Bates was launched into the family plumbing business in the early 1980s at age 16 in Mississauga, the city bordering Toronto's western flank. Seeing an opportunity in drain servicing, he launched Capital in 1998, with six employees, including two office staff workers and a couple of trucks.

"We were doing commercial drains and grease traps and worked regular restaurant drain cleaning contracts," says Bates. "We also had a contract with Toronto's downtown Eaton Centre shopping complex, the Air Canada Centre arena and many of the towers in the downtown core."

The business offerings grew rapidly in 2000 with an expansion into municipal drain contracts and closed circuit television (CCTV) inspection.

Entering the CIPP market

"In 2002, our vice president, Brian Ratchford, came on board with a wealth of expertise in cured-in-place technology," he says. "Brian was always ahead of the curve, when very few municipalities were educated enough to request pipe relining."

Capital began to rapidly form itself into teams as business ramped up. That same year, the company expanded to 20 employees divided roughly evenly among commercial, municipal and cured-in-place contracts. The company's vehicle fleet also expanded to 20.

As the need for space grew, Capital moved from Mississauga to Hamilton, about 30 miles southwest, in 2006. With lower operating costs and more land, the company began to build larger facilities.

Today, Capital operates a 30,000-square-foot operations building and a 4,000-square-foot wet-out facility to prepare cured-in-place liners in Hamilton. "There are maybe four wet-out facility locations in all of Canada, and we own one of them," says Bates. "It sharpens our competitive edge to be able to perform this service ourselves."

The facility parking lot provides a home to close to 65 trucks.

"The bulk of our fleet – mostly cube vans – are GMs and Fords," says Bates. "The bigger trucks and 18-wheelers are Volvos, Sterlings, Freightliners, Peterbilts and Internationals."

Capital's 15 combo vacuum trucks are supplied by Vac-Con. Boilers on the steam-curing vehicles are supplied by the Rush Sales Company. The CCTV inspection trucks are outfitted with CUES cameras, including pan-and-tilt models.

Taking care of the fleet

"We employ four full-time fleet staff including a fleet manager, who performs service on all vehicles," says Bates. "We also employ a full-time welder and a millwright. The vehicles are inspected daily, not only for safety but cleanliness. I hate to see a dirty truck. When we work on municipal contracts, city employees have the right to sit inside our CCTV vehicles and the last thing I want is for them to get dirty. They deserve a clean space inside the studio."

With more opportunities opening in western Canada, the company opened a satellite office in Winnipeg, Manitoba, in 2009. The Winnipeg facility includes a 15,000-square-foot operations center, and houses 14 employees and an additional 10 trucks.

Today, the company's contracts are 90 percent municipal, with contracts running longer and trending larger in dollar value.

"In the 1990s, we were getting sewer contracts in the $50,000 to $600,000 range," says Bates. "Today, they're coming in at $5 to $15 million. These are also longer-term contracts lasting two to three years instead of a single year. That's good for contractors, because if you're going to buy more than $2 million worth of trucks to service a contract, you want to know you'll be keeping them occupied for a while."

A current $5 million contract with the City of Toronto involves CCTV inspection and assessment of more than 300 miles of city sewer lines and 9,500 manholes. Capital works with Genivar, an engineering firm in Montreal, Quebec, to handle all of the data assessment for the project.

Capital is also taking on a $9 million contract spanning three years for the nearby Region of Peel.

DATASET EXTRACT:
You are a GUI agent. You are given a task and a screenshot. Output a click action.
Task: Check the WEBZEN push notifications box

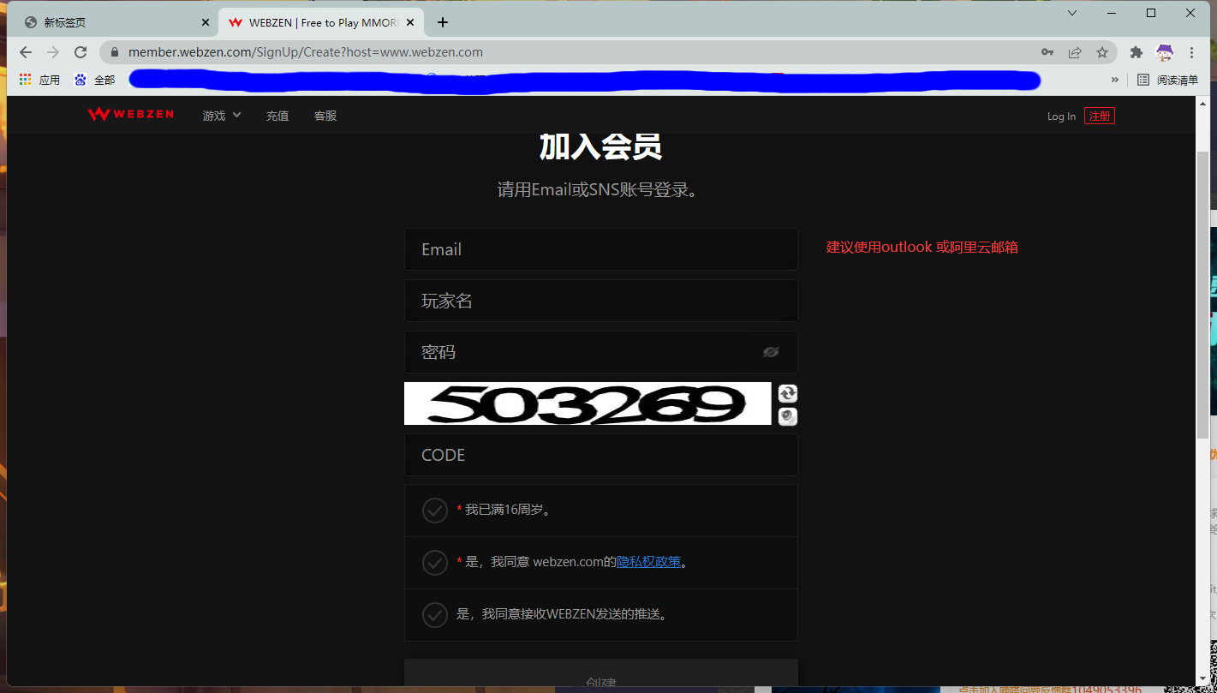pos(435,615)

TASK 1:
Rewrite the company profile from "Capital began to" up to and including "build larger facilities.", replacing "vehicle fleet" with "truck fleet".
TASK 2:
Decide whether each statement agrees with the company profile. Answer yes or no, and quote the words that decide it.
(a) Capital moved from Mississauga to Hamilton in 2006.
(b) The Winnipeg office houses 20 employees.
(c) Vac-Con supplies Capital's combo vacuum trucks.
The material comes from a different source than the text.

PROBLEM SOLUTION 1:
Capital began to rapidly form itself into teams as business ramped up. That same year, the company expanded to 20 employees divided roughly evenly among commercial, municipal and cured-in-place contracts. The company's truck fleet also expanded to 20.

As the need for space grew, Capital moved from Mississauga to Hamilton, about 30 miles southwest, in 2006. With lower operating costs and more land, the company began to build larger facilities.

PROBLEM SOLUTION 2:
(a) Yes: "Capital moved from Mississauga to Hamilton, about 30 miles southwest, in 2006."
(b) No: "houses 14 employees and an additional 10 trucks."
(c) Yes: "Capital's 15 combo vacuum trucks are supplied by Vac-Con."